▶ [DATASET EXTRACT]:
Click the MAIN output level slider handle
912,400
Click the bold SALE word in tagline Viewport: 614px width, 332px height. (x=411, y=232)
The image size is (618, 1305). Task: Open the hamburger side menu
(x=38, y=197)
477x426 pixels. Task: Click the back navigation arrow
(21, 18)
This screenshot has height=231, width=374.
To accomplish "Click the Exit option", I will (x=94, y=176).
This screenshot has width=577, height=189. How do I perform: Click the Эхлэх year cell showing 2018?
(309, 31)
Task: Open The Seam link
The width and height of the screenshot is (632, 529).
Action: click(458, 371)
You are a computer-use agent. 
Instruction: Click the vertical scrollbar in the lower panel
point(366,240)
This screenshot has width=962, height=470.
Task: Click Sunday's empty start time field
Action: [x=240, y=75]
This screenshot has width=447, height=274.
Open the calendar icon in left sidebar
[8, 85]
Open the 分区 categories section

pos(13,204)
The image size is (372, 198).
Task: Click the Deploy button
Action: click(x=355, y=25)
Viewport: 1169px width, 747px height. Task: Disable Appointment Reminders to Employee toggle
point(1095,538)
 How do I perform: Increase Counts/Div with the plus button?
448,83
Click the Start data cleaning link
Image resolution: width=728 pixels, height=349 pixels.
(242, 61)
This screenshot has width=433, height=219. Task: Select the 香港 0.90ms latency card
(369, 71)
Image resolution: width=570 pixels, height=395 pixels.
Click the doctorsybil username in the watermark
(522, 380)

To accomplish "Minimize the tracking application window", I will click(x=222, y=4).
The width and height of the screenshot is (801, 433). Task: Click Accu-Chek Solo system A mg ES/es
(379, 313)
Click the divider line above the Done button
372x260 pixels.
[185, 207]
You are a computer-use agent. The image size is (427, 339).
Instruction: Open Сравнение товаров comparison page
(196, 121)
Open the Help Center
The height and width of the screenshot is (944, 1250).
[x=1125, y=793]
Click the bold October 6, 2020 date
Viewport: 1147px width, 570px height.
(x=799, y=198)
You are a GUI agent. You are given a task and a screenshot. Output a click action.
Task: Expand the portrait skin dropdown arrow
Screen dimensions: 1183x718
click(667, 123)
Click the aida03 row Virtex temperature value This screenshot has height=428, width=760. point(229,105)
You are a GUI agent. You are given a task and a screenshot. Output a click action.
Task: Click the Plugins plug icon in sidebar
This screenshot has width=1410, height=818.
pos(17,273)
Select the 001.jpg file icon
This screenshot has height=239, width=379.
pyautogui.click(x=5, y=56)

▶ [ASSIGNED TASK]: All of the data above should be set down again exactly.

▶ [SOLUTION TO THE PROBLEM]:
Click the MAIN output level slider handle
912,400
Click the bold SALE word in tagline Viewport: 614px width, 332px height. (x=411, y=232)
The image size is (618, 1305). Task: Open the hamburger side menu
(x=38, y=197)
477x426 pixels. Task: Click the back navigation arrow
(21, 18)
This screenshot has height=231, width=374.
To accomplish "Click the Exit option", I will (x=94, y=176).
This screenshot has width=577, height=189. How do I perform: Click the Эхлэх year cell showing 2018?
(309, 31)
Task: Open The Seam link
The width and height of the screenshot is (632, 529).
Action: click(458, 371)
You are a computer-use agent. 
Instruction: Click the vertical scrollbar in the lower panel
point(366,240)
This screenshot has width=962, height=470.
Task: Click Sunday's empty start time field
Action: [x=240, y=75]
This screenshot has width=447, height=274.
Open the calendar icon in left sidebar
[8, 85]
Open the 分区 categories section

pos(13,204)
The image size is (372, 198).
Task: Click the Deploy button
Action: click(x=355, y=25)
Viewport: 1169px width, 747px height. Task: Disable Appointment Reminders to Employee toggle
point(1095,538)
 How do I perform: Increase Counts/Div with the plus button?
448,83
Click the Start data cleaning link
Image resolution: width=728 pixels, height=349 pixels.
(242, 61)
This screenshot has width=433, height=219. Task: Select the 香港 0.90ms latency card
(369, 71)
Image resolution: width=570 pixels, height=395 pixels.
Click the doctorsybil username in the watermark
(522, 380)

To accomplish "Minimize the tracking application window", I will click(x=222, y=4).
The width and height of the screenshot is (801, 433). Task: Click Accu-Chek Solo system A mg ES/es
(379, 313)
Click the divider line above the Done button
372x260 pixels.
[185, 207]
You are a computer-use agent. The image size is (427, 339).
Instruction: Open Сравнение товаров comparison page
(196, 121)
Open the Help Center
The height and width of the screenshot is (944, 1250).
[x=1125, y=793]
Click the bold October 6, 2020 date
Viewport: 1147px width, 570px height.
(x=799, y=198)
You are a GUI agent. You are given a task and a screenshot. Output a click action.
Task: Expand the portrait skin dropdown arrow
Screen dimensions: 1183x718
click(667, 123)
Click the aida03 row Virtex temperature value This screenshot has height=428, width=760. point(229,105)
You are a GUI agent. You are given a task and a screenshot. Output a click action.
Task: Click the Plugins plug icon in sidebar
This screenshot has width=1410, height=818.
pos(17,273)
Select the 001.jpg file icon
This screenshot has height=239, width=379.
pyautogui.click(x=5, y=56)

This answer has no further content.